Kini usapan lembut dirasakan Nindi di kepalanya. "Iya, Sayang. Makasih udah selalu menjadi anak terbaik buat Ibu. Ibu bangga kepadamu, Nak." Aya mencium puncak kepala Nindi dengan sayang lalu melangkahkan kakinya keluar.

Selepas kepergian Aya, air mata Nindi perlahan menetes. Dadanya terasa sesak dan dihantui oleh perasaan bersalah karena telah membohongi ibunya.

"Maafkan Nindi, Bu. Ini semua buat kebaikan kita, Nindi nggak mau lihat Ibu sedih lagi."

~

Di dalam rumah mewah bergaya Eropa, terdapat dua orang laki-laki yang sedang duduk berhadapan bermain catur di ruang keluarga.

"Eh?! Kok Papa curang, sih?" Eiden berteriak frustrasi saat melihat kekalahan dirinya yang sudah ke lima kali oleh papanya, Ethan.

Ethan tersenyum penuh kemenangan menatap anaknya yang kini menjambak rambut di kedua sisi. "Akui aja, Eiden. Papa ini memang lebih jago dan pinter dibanding kamu!" Ethan tertawa keras.

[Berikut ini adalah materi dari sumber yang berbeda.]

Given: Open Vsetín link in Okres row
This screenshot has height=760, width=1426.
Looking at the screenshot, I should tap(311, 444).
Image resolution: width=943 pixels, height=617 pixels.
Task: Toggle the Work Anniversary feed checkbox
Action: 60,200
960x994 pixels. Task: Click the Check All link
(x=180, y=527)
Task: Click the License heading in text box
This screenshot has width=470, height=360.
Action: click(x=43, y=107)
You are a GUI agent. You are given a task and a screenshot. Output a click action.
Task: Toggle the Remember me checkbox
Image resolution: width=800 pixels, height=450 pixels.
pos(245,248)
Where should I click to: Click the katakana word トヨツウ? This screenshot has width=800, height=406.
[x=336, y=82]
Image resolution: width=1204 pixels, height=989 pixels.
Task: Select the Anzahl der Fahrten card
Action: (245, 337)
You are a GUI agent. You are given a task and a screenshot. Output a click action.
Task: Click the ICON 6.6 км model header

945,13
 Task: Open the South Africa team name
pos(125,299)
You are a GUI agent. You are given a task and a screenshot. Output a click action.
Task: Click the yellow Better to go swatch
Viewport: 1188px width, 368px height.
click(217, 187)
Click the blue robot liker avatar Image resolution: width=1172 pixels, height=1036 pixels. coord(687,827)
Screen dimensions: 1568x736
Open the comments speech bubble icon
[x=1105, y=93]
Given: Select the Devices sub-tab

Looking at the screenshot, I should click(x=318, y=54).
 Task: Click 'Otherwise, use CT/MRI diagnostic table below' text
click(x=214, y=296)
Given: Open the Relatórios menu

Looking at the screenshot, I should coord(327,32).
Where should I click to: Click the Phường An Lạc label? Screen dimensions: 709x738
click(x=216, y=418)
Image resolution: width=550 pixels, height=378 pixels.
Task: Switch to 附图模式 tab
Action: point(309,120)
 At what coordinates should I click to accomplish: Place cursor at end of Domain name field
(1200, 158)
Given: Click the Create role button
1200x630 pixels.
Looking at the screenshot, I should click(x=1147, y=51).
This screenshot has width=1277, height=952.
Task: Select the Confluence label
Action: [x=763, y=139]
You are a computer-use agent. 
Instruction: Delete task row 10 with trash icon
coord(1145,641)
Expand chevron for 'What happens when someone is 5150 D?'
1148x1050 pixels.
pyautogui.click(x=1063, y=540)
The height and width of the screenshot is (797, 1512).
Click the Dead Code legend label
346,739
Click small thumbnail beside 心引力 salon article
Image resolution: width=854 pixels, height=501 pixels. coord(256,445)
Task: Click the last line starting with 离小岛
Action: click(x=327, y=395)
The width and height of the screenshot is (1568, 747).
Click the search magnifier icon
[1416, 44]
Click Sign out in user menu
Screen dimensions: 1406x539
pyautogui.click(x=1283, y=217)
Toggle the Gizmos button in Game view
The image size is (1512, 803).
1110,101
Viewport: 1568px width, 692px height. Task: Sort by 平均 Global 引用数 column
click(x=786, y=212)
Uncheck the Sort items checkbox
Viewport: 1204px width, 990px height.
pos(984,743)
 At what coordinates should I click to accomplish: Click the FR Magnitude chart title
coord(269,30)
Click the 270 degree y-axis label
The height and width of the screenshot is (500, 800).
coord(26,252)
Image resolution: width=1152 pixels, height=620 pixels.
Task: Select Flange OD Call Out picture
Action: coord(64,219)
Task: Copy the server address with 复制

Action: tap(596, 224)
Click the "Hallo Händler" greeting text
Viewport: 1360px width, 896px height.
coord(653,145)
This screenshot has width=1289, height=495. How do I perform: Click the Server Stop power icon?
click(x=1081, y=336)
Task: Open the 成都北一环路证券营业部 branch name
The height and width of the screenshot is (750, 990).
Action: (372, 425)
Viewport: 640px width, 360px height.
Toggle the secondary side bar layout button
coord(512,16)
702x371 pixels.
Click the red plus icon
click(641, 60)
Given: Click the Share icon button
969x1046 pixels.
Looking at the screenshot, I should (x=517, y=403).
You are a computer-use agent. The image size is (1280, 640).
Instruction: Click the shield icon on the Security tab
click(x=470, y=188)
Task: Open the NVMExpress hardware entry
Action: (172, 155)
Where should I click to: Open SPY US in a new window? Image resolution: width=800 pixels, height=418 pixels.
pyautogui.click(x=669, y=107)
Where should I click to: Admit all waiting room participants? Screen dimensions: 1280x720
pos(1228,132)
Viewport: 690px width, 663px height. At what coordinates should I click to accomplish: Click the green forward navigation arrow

Mendengar ejekan itu sontak membuat Eiden menatap papanya dengan tatapan tajam. "Nggak! Tadi Eiden cuma lagi pemanasan doang, kok! Ayo main lagi, kali ini Eiden bakalan serius dan ngalahin Papa!" tuturnya ambisius.

"Sudahlah, Eiden. Akui aja kalau-" ucapan Ethan terpotong saat Wina -istrinya- datang membawa nampan berisi kue kering serta minuman dingin.

"Papa … ngalah dikit sama anak bisa nggak, sih?" cetus Wina sebal seraya meletakkan nampannya di atas karpet.

Ethan melirik Wina sebentar lalu tangannya bergerak untuk mengambil sepotong kue kering. "Nggak bisa, Ma. Orang sombong kayak anak kita ini nggak boleh dikasihani, tahu." 

Baru saja Eiden ingin protes, Wina kembali menjadi penengah dengan membentangkan kedua tangannya. "Cukup! Eiden, makan dulu kuenya. Mama bikin dengan penuh cinta, nih, biar kamu nggak emosian."

Eiden menghela napas kesal kemudian mengikuti perintah mamanya dengan mata yang masih menyorot tajam ke Ethan.

Wina melihat keduanya jengah. "Dasar."